ASCOLTA IL SERVIZIO ON-LINE |
"Scelta contro il burocratismo borbonico non da paese civile"
ANNUNCIO CHOC, GIOVANNI SCHIAVON: "MI DIMETTO"
L'audio. Il presidente del tribunale di Treviso lascia la magistratura
TREVISO – (es-gp) Il tribunale di Treviso non ha più un presidente. Il dottor Giovanni Schiavon, dopo 44 anni e 3 mesi di carriera in magistratura, ha annunciato le sue dimissioni al Csm lasciando in modo irrevocabile la sua carica di presidente del tribunale ma anche di magistrato. Una presa di posizione netta e decisa contro, spiega Schiavon "il burocratismo borbonico della giustizia, non da paese civile". Un annuncio inaspettato per denunciare e prendere le distanze dai mali della giustizia italiana, dagli organi di potere, dal correntismo e dalla spartizione correntistica. Una decisione figlia insomma di un senso di nausea per l'impossibilità di svolgere l'attività di magistrato in maniera indipendente. Si tratta di una rottura definitiva dal Consiglio Superiore della Magistratura, dall'Associazione Nazionale Magistrati e da un sistema giustizia ormai “lottizzato e monopolizzato”. Giovanni Schiavon continuerà il suo impegno civile a favore dei cittadini, come ha già fatto dando vita alla Fondazione Giustizia meno di due settimane fa. Amareggiato ma convinto di quanto ha deciso, l'ormai ex presidente del tribunale di Treviso ha smentito di voler intraprendere una carriera politica.

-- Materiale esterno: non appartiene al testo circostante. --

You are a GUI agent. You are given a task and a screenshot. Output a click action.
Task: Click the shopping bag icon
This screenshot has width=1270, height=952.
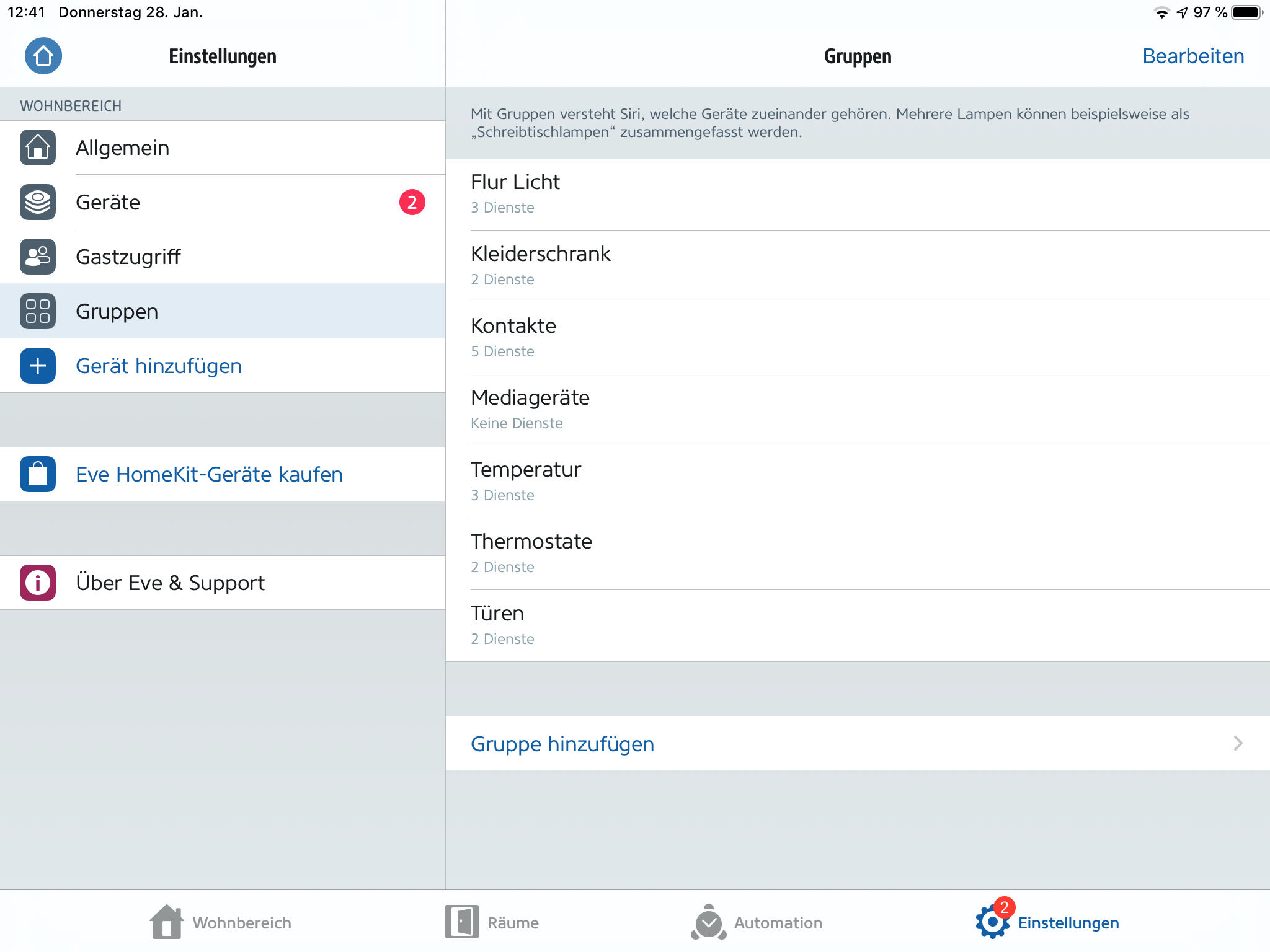38,474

L'annuncio con un comunicato che recita:
"Comunico di aver rassegnato le dimissioni da Presidente del Tribunale di Treviso e da magistrato. Ho svolto per ben 44 anni le mie funzioni tra mille problemi, difficoltà ed insidie, sforzandomi sempre di dare ai cittadini un adeguato servizio di giustizia e contribuire a migliorare l'arcaico sistema organizzativo che lo esprime.

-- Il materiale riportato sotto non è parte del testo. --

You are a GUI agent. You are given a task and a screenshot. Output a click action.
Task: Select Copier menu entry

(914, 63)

Resomi conto che nessuno sforzo, dall'interno, riuscirebbe mai a farlo significativamente crescere ho deciso di tentare altri strumenti, assicurando ai cittadini che mi sforzerò sempre di mantenere il mio impegno civile perchè inefficienze, burocratismi e diffuse prevaricazioni statalistiche, provenienti da ben noti gruppi di potere, non continuino a far prevalere l'interesse di pochi su quello della collettività".
f.to Giovanni Schiavon
Dopo l'annuncio delle dimissioni irrevocabili di Giovanni Schiavon da presidente del tribunale di Treviso e da magistrato per un “insanabile dissenso con il Csm”, che si configura come un sistema “borbonico e degenerato”, la risposta del Consiglio Superiore non si è fatta attendere. Nel giro di qualche ora l'organo di autogoverno dei magistrati ha sottolineato che Giovanni Schiavon rischiava il trasferimento d'ufficio per “incompatibilità parentale con il figlio che svolge la professione di avvocato”. E la decisione era ormai imminente visto che martedì prossimo si sarebbe riunito il plenum per votare in via definitiva, dopo il rinvio di 20 giorni fa per l'assenza di Schiavon che aveva mandato un certificato medico. A chiedere all'assemblea di Palazzo dei Marescialli il trasferimento di Schiavon era stata la Prima Commissione con 5 voti a favore e soltanto uno contrario, quello del togato di Unità per la Costituzione Riccardo Fuzio. Tra l'ormai ex presidente del tribunale e il Csm non corre buon sangue. Giovanni schiavon era stato infatti ammonito dal Consiglio Superiore ritenendolo colpevole di non aver rispettato la "tabellazione". Schiavon avrebbe presieduto 5 udienze civili quando non avrebbe dovuto farlo. Tecnicamente i giudici "vengono tabellati" e chiamati a celebrare determinati processi. Un giudice civile per le separazioni non può così occuparsi di fallimenti, nemmeno se ci sono colleghi in ferie, ammalati o impediti. Ebbene il giudice Schiavon, non potendolo fare, avrebbe partecipato alla decisione su alcuni concordati fallimentari (tra i quali quello della Diadora) che altrimenti, in barba agli interessi di centinaia di lavoratori, aziende, creditori e banche, sarebbero stati aggiornati con pregiudizio per l’esito positivo della procedura. Una volta emessa la sentenza Schiavon aveva incassato la solidarietà dei colleghi che si erano detti indignati e sconcertati. Il più arrabbiato di tutti era stato lo stesso Schiavon: “La sentenza era scritta da tempo. È stato un regolamento di conti frutto di errori giuridici e di bizantinismi burocratici. In più è giuridicamente sbagliata e la impugnerò”.